Herr Präsident! Kolleginnen und Kollegen! Frau Ministerin Karliczek, was Sie den Studierenden und den Beschäftigten an den Hochschulen heute vorschlagen, das ist kein krisensicherer Schutzschirm, sondern das ist löchrig und unvollständig. Vielen der 2,9 Millionen Studierenden und der rund 700 000 Beschäftigten an den Hochschulen geht es gerade ans Eingemachte. Zehntausende, vielleicht Hunderttausende Studierende haben bereits wegen Corona ihre Jobs verloren, Jobs, mit denen sie die Miete, den Internetanschluss und die Semestergebühr bezahlen. Meist sind das Jobs in der Gastro, auf Messen, in Bibliotheken, in Kinos: allesamt Minijobs, die beim Shutdown als Erstes gekündigt wurden und die jetzt die Menschen ohne irgendeine soziale Absicherung dastehen lassen.
Jetzt, Frau Ministerin, bieten Sie an, dass die Studierenden einen Kredit aufnehmen können. Wovon und wann sollen sie den denn zurückzahlen? Wenn sie dann irgendwann Seminare und Prüfungen nachholen müssen und vielleicht gar keinen Job so schnell finden, weil das Kino um die Ecke nämlich dauerhaft zugemacht hat? Das ist völlig weltfremd, was Sie da vorschlagen.
(Beifall bei der LINKEN)
Was es braucht, ist ein Notfallfonds, der den Studierenden unbürokratisch und ohne Verschuldung unter die Arme greift.
(Beifall bei der LINKEN)
Und, Frau Karliczek, ich finde, es ist unredlich, so zu tun, als könnten die Hochschulen einfach so auf Onlinelehre umstellen. Das hat mit der Realität auch nichts zu tun.

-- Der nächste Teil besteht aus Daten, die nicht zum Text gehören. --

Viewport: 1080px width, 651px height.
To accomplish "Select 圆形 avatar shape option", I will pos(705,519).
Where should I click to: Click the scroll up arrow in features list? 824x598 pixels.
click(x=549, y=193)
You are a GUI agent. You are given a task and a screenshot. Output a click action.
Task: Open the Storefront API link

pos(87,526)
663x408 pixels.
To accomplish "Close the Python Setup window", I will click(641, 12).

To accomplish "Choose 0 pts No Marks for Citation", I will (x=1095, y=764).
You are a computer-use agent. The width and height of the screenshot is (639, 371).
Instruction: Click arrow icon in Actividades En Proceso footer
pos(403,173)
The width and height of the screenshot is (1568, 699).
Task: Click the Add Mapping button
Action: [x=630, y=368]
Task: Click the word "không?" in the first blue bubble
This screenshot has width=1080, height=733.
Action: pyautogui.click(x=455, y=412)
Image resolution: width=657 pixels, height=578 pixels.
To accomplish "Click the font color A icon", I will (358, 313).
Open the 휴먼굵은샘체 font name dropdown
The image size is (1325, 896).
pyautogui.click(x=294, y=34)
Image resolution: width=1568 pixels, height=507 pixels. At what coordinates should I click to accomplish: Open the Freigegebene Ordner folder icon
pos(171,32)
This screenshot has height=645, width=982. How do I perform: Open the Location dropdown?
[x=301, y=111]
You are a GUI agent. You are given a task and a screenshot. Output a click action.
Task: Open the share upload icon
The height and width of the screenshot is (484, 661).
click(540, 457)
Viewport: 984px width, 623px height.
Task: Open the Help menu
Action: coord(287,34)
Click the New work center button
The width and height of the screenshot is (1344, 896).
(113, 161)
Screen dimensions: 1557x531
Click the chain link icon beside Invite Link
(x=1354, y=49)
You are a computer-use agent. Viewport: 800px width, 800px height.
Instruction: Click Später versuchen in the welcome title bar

(Tankred Schipanski [CDU/CSU]: Natürlich! Gehen Sie mal an die Unis, Frau Gohlke!)
An vielen Unis ist das Netz nicht mal stabil genug dafür. Und viele Lehrende schuften gerade neben der Betreuung ihrer eigenen Kinder oft bis zum Umfallen, um die Onlinebetreuung sicherzustellen. Auch darauf bräuchte es übrigens Antworten, nämlich zum Beispiel, die Lehrverpflichtungen zu verringern, damit das für die Beschäftigten überhaupt zu schaffen ist.
(Beifall bei der LINKEN – Tankred Schipanski [CDU/CSU]: Das ist aber Ländersache!)
Gut ist, dass die Bundesregierung für den wissenschaftlichen Mittelbau jetzt die Verlängerung der Verträge um sechs Monate ermöglicht. Denn die sage und schreibe 90 Prozent, die von Ihnen nur einen befristeten Kurzzeitvertrag haben, dürfen jetzt nicht auch noch darum bangen müssen, ob ihr Vertrag mitten in der Coronakrise endet. Aber machen Sie diese Regelung auch wirklich rechtssicher! Das darf keine Kannbestimmung sein. Das müssen die Betroffenen auch wirklich einklagen können.
(Beifall bei der LINKEN sowie bei Abgeordneten des BÜNDNISSES 90/DIE GRÜNEN – Zurufe von der CDU/CSU)
Insgesamt rächt sich doch gerade eins, Kolleginnen und Kollegen: Wie beim Gesundheitssystem rächt sich auch beim Bildungs- und Hochschulsystem, dass es so unterfinanziert ist, dass eigentlich schon der Normalbetrieb im Krisenmodus ist. Die Hochschulen werden seit Jahren nicht bedarfsgerecht finanziert. Die kurzen Vertragslaufzeiten sind immer eine Zumutung für die Beschäftigten, nicht nur zu Coronazeiten. Und nur noch 13 Prozent der Studierenden erhalten überhaupt noch BAföG. Man kann davon weder studieren noch leben. Und Sie, Frau Ministerin, ändern daran seit drei Jahren nichts. Die Situation sähe jetzt aber anders aus, wenn das BAföG existenzsichernd wäre und wenn die Wissenschaftlerinnen und Wissenschaftler unbefristete Stellen hätten.
Deswegen: Wir sollten die Coronakrise auch als Weckruf verstehen, als Weckruf, die Hochschulen endlich sozial und demokratisch und arbeitnehmerfreundlich zu gestalten.
Vielen Dank.
(Beifall bei der LINKEN – Tankred Schipanski [CDU/CSU]: Halten Sie Ihre Rede mal im Landtag!)